Zunächst kann man diese Entwicklung nur gutheißen. Es ist vielversprechend, wenn sich Creator*innen und Nutzer*innen eher mit tiefgründigen als mit oberflächlichen Themen beschäftigen. Jedoch wird es dann gefährlich, wenn „Sinnfluencer” Themen propagandieren, die eine gewisse Expertise benötigen, die ihnen aber im schlimmsten Fall fehlt.

Beispielsweise sollte Meditation richtig und ausführlich erklärt werden, da dabei in seltenen Fällen schwere psychische Nebenwirkungen auftreten können. Im besten Fall sollte jemand, der im Netz zu Meditation aufruft, also eine Weiterbildung auf dem Gebiet gemacht haben oder sich anderswo die nötigen Kenntnisse angeeignet haben.

Auch gesellschaftspolitische Themen, die die Gemüter erhitzen und die Meinungen stark spalten, sollten richtig und wissenschaftlich fundiert erklärt werden. Beispielsweise zum Thema Veganismus gibt es Expert*innen, die studiert haben, sich jahrelang dazu informiert und darüber geforscht haben. Kann ein TikTok-Video einem Laien eine gleichwertige Aufklärung wie ein Buch oder eine Vorlesung leisten?

Generell ist es sicherlich immer richtig, dazu aufzurufen, an sich selbst zu arbeiten und sich mit prekären Themen auseinanderzusetzen. Allerdings ist beim Konsum dieser Inhalte wichtig, sich vor Augen zu führen, wer die Person hinter der Kamera ist und was sie zum/zur Experten/in macht.
Bianca Heinicke hat mit ihrem neuen Fokus einen Weg gefunden, selbst glücklicher mit ihrem Beruf zu leben und einen Weg gefunden, ihre Reichweite sinnvoll zu nutzen und das aktuelle starke Bedürfnis nach Sinn und Orientierung zu stillen.

Quellen:

Kamisli, Y. und Szorek, T. (03. Januar 2024): Wie Fans und Promis auf den Wandel von Youtube-Star Bibi reagieren. Rheinische Post. URL: https://rp-online.de/panorama/leute/bibis-beauty-palace-comeback-influencerin-ueberrascht-zu-neujahr_aid-104357117 [Aufgerufen am 03.12.2024].

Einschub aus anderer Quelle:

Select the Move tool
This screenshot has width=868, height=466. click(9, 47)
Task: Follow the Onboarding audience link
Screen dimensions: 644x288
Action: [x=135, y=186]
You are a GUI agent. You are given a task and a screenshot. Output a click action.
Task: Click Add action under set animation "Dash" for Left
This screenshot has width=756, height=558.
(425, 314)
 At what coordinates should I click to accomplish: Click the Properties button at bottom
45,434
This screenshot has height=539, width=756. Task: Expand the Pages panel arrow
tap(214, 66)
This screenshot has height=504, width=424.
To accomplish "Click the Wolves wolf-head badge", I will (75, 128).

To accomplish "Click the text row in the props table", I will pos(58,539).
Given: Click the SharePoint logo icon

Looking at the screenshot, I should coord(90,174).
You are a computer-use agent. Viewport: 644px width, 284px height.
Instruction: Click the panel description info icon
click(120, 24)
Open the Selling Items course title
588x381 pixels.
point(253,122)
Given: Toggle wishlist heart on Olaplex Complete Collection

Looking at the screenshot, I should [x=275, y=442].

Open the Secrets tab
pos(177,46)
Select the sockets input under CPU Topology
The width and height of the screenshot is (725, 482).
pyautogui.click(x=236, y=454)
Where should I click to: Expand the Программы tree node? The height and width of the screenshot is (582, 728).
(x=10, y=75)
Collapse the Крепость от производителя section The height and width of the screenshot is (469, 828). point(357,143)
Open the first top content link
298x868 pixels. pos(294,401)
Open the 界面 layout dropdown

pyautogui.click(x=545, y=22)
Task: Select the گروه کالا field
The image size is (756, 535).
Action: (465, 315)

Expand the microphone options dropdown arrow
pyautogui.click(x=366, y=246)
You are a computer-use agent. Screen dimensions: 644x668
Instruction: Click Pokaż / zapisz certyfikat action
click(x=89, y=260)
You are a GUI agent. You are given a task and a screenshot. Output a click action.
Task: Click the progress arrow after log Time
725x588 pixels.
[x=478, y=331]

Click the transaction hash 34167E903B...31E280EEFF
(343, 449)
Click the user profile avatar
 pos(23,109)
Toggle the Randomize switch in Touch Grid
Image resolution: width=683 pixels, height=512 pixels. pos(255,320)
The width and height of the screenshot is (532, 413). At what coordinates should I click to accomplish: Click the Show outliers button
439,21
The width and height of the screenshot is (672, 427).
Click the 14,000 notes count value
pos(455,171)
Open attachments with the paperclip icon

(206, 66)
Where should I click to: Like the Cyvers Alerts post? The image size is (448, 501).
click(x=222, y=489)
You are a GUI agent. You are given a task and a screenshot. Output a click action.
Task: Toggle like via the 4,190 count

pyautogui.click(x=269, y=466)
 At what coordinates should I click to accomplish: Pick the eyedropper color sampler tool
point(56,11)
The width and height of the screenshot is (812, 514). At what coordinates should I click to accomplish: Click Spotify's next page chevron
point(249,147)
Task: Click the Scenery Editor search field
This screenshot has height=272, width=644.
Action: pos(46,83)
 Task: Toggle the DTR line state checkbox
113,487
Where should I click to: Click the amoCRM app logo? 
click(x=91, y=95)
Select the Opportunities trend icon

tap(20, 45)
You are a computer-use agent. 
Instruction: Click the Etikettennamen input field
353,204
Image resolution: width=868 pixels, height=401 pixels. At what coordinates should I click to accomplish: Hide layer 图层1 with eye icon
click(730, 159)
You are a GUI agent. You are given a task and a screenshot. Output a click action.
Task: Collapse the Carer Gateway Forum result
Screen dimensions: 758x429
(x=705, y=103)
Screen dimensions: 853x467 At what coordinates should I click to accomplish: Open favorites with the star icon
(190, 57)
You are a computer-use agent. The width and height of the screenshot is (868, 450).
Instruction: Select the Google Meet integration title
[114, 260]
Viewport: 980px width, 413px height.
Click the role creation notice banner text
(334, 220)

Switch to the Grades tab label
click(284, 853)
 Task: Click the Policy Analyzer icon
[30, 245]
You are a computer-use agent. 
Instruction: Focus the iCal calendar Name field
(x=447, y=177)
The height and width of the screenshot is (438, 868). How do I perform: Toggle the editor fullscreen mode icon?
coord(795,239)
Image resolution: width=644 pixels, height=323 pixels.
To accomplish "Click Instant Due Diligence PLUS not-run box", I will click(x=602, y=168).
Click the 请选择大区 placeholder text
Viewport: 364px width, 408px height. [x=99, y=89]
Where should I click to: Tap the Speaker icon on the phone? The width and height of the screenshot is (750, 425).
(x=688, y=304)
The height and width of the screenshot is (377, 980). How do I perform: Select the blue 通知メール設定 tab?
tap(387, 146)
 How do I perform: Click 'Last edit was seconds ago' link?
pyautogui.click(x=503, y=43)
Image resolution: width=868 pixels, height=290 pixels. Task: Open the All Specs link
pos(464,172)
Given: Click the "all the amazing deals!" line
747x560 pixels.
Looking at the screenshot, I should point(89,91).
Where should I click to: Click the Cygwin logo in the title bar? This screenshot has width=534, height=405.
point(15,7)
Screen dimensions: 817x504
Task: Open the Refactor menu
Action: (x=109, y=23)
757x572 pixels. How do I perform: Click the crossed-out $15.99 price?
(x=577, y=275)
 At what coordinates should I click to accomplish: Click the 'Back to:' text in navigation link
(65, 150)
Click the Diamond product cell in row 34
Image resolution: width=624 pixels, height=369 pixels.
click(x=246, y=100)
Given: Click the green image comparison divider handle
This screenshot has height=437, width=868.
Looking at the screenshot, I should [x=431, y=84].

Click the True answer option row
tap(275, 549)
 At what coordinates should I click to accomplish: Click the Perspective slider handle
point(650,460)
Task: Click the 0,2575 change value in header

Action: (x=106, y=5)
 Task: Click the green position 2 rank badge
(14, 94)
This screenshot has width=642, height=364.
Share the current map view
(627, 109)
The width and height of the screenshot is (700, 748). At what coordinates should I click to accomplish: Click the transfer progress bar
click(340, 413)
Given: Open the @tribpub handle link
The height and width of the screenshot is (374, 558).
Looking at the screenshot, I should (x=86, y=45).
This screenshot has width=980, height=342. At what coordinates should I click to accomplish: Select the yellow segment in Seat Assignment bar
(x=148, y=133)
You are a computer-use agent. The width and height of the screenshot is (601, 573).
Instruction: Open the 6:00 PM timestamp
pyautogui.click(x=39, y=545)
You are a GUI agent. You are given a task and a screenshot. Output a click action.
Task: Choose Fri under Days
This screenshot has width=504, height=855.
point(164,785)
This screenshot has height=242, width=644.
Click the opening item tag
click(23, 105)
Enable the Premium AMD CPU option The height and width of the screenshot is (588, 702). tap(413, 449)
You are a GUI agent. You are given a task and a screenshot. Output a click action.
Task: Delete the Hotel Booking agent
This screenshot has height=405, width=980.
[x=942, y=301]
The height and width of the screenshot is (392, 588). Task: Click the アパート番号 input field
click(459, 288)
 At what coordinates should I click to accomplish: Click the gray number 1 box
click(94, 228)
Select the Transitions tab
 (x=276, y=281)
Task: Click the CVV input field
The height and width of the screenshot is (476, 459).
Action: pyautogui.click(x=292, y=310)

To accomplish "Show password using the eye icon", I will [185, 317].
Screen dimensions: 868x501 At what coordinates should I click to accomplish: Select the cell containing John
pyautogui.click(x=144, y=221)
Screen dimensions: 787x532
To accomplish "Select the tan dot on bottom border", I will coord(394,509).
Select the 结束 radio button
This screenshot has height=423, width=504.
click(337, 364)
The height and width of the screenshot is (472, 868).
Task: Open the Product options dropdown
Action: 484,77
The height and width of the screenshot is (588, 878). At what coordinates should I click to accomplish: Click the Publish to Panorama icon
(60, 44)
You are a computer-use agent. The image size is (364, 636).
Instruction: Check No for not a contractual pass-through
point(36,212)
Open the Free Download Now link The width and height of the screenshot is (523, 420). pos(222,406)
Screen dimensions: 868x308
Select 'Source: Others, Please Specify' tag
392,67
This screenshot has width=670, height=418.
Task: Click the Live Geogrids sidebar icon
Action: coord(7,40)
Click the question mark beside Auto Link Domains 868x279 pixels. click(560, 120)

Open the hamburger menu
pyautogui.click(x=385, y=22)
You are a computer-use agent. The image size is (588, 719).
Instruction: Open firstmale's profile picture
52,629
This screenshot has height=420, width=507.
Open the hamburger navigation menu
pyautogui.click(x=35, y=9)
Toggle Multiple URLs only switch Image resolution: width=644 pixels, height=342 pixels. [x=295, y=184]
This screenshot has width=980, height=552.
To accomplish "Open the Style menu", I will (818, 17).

Kutil, M. (06. November 2024): Sinnfluencer – Was steckt hinter dem Begriff? Intermate. URL: https://www.intermate.de/magazine/sinnfluencer—was-steckt-hinter-dem-begriff [Aufgerufen am 03.12.2024].

Huber. L. (19.März 2024): Krank durch Meditation? tagesschau. URL: https://www.tagesschau.de/investigativ/swr/meditation-risiken-nebenwirkungen-100.html [Aufgerufen am 03.12.2024].

Pallinger, J. (31. Mai 2022): Wie Influencer auf Sozialen Medien nach neuem Sinn suchen. Der Standard. URL: https://www.derstandard.at/story/2000135852787/wie-influencer-auf-sozialen-medien-nach-neuem-sinn-suchen [Aufgerufen am 03.12.2024].

Sommer, D. (Baden-Baden, 2019). Uses and Gratifications. (1. Aufl.) in “Konzepte. Ansätze der Medien- und Kommunikationswissenschaft. Band 23.